# Scam Alert (Naturose)



## nish07 (Mar 16, 2008)

I don't know if you guys have figured this out but since I came back to the hobby from 5 years ago or so I attempted to buy Naturose off of Naturose.com's website. After talking to a long time distributor of it, and they checking into the website saying it all looked completely legitimate, I put in an order. 

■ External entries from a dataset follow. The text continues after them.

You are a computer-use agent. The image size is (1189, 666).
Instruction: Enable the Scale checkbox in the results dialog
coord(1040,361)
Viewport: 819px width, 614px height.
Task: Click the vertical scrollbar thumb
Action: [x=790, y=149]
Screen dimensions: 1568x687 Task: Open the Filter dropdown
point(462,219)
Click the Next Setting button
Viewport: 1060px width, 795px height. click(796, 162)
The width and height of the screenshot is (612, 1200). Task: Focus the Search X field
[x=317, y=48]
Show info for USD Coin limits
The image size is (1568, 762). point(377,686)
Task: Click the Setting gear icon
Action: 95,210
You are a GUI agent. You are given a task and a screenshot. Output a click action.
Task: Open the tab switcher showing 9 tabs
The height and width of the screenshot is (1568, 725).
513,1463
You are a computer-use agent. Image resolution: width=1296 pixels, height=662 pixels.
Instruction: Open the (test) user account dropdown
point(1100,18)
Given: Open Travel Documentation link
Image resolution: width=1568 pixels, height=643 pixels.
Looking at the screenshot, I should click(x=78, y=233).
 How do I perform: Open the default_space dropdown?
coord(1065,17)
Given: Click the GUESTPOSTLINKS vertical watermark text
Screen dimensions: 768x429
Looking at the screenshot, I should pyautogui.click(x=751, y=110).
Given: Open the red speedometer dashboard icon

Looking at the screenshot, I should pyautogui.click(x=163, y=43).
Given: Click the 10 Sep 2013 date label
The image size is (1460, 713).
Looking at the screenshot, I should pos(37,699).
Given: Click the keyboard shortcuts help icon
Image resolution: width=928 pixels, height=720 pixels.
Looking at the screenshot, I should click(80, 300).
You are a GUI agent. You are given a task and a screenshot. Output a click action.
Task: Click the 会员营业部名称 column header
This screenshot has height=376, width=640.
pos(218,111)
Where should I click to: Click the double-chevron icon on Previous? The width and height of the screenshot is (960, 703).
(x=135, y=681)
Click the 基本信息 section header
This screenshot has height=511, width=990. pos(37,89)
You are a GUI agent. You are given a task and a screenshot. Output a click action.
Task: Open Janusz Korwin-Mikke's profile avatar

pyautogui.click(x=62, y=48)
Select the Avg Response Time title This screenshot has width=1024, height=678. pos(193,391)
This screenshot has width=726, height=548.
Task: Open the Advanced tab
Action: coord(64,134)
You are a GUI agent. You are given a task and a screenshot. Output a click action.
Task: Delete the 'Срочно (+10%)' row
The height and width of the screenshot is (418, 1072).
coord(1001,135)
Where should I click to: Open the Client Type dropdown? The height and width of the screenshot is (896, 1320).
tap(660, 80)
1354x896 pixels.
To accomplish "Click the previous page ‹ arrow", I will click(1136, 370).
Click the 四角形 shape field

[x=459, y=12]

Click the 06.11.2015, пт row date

Well, checking my bank statement online I find that I was charged by some company in the Netherlands that does some strange web based app stuff. I won't name that company but it has nothing to do with Naturose. So... point of the post is... don't buy Naturose from Naturose.com. Apparently the company still exists and makes human grade stuff at a very high price but the old Naturose.com website sold pet grade stuff and Naturose.com does not look any different whatsoever now from how that website used to look. Some redirect is happening or something.

If you're looking for red pigment (Astaxanthin, Canthaxanthin) for reds specifically, they have paracoccus which is actually a higher concentration (slightly) than Naturose was. Yes, I have Superpig and it's good but I hear Naturose is better for the reds so I wanted to alternate.

Lucky I caught it -_-

-Nish


----------



## Dendrobait (May 29, 2005)

Brineshrimpdirect has it as well.


----------



## PDFanatic (Mar 3, 2007)

Nish a website called seahorse source has it cheapest I have found!


----------



## PDFanatic (Mar 3, 2007)

Also, brineshrimpdirect is sold out of all quantities ATM..


----------



## nish07 (Mar 16, 2008)

Here is what I know. Just as I was leaving the hobby Naturose stopped making pet grade Naturose. Everyone knew this. They focused only on human grade which was much more expensive (ridiculously more). Brineshrimpdirect has been out of it since then. They keep it up to point people towards paracoccus (which I think is better actually but did not know about it).

Now, after 5 years I come back and I see Naturose's website allowing me to buy it. However, it was a scam. And it is the legitimate website. Someone is redirecting it to some other company. So... just as a warning. Don't try and order off their site even though it looks like you can.

-Nish


----------



## Judy S (Aug 29, 2010)

okay...dumb question--is it to enhance coloration?? How is it used?


----------



## nish07 (Mar 16, 2008)

Red color enhancer. Dust with food.

-Nish


----------



## PDFanatic (Mar 3, 2007)

Well you dust ff's with it like any other supplement


----------



## nish07 (Mar 16, 2008)

After contacting my bank and PayPal, I am now in contact from someone in Beijing. In the event that this really really odd transaction does not work out I will re-post. Otherwise, would the mods please delete this thread.

Thanks,

-Nish


----------



## nish07 (Mar 16, 2008)

I was contacted and asked for a refund and they claim that they will but haven't yet. I received no notice of purchase or shipping notice through email from my purchase.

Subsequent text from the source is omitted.